After all this time as a couple, I really have no idea how little or how much Jenny influences me. Is she constantly changing my attitudes or do I carry on moreorless as I would have done anyway?
Before I met Jenny, I lived in a tiny bedsit that required the absolute minimum of maintenance, so it's hard to know how I would shape up if I had a whole house to look after.
Would I be so overwhelmed that I just moved into one room and ignored all the rest? Or I would I become ultra-houseproud and be hoovering from top to bottom at 6 am?
And would I eat properly? When Jenny worked in Glasgow for a year, we assumed she would be knocking up cordon bleu treats while I got by on snacks and packets of crisps. Oddly enough, it was the other way round and I was the one cooking decent meals.
And would I be happily socialising, looking up all my old friends and busily making new ones, or would I turn into a disgruntled hermit, refusing to answer the door and cursing humanity?

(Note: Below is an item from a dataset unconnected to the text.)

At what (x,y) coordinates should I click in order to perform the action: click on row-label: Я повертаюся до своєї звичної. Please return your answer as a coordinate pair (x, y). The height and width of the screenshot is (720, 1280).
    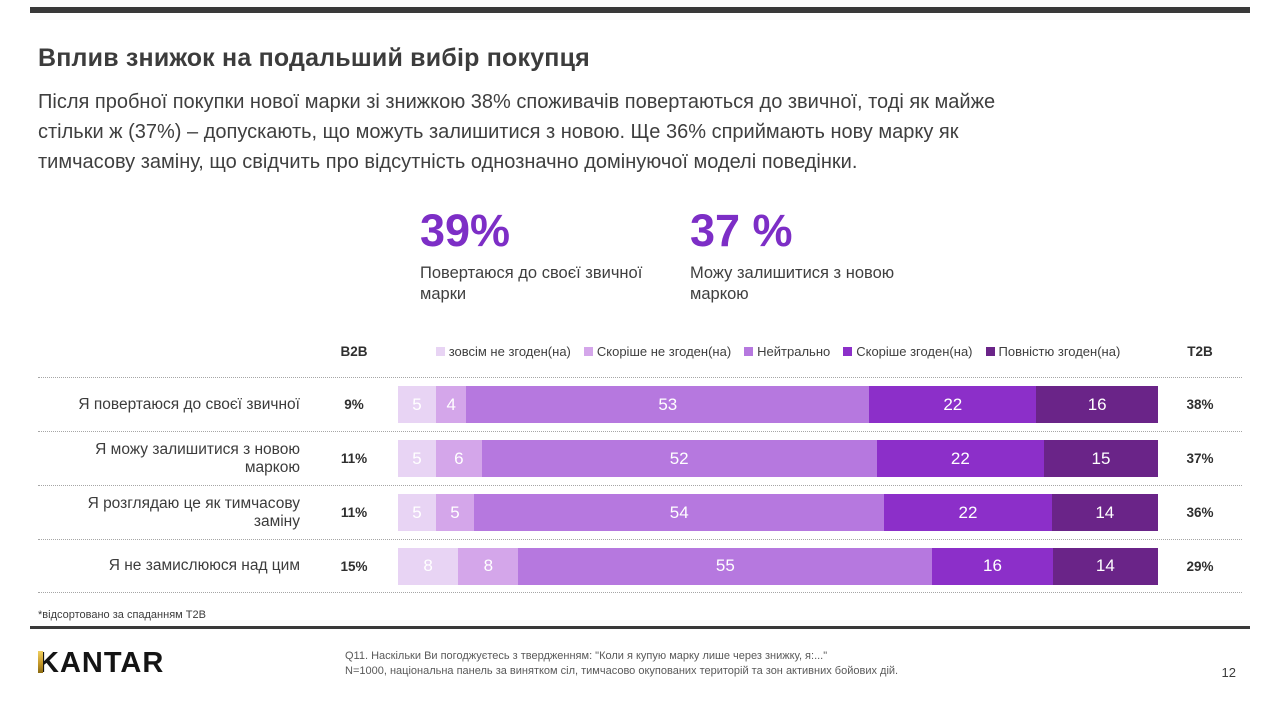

In my pre-Jenny days I was sociable enough, so I suspect the extrovert would win out over the recluse.
The fact is that if you live with someone, you do subtly modify each other's behaviour without always being aware of it. You're unconsciously motivated by the desire to look good, or be well thought-of, or make a good impression, and you may be faking it a bit. So how can I be sure what I'm really like?
Naturally I hope I never have occasion to find out. As Jenny is ten years younger than me, she's likely to outlast me. But you never can tell.
I've turned off the wordcheck. It's driving me nuts, especially the word in black and white that's virtually impossible to read. Hopefully I won't get a deluge of spam.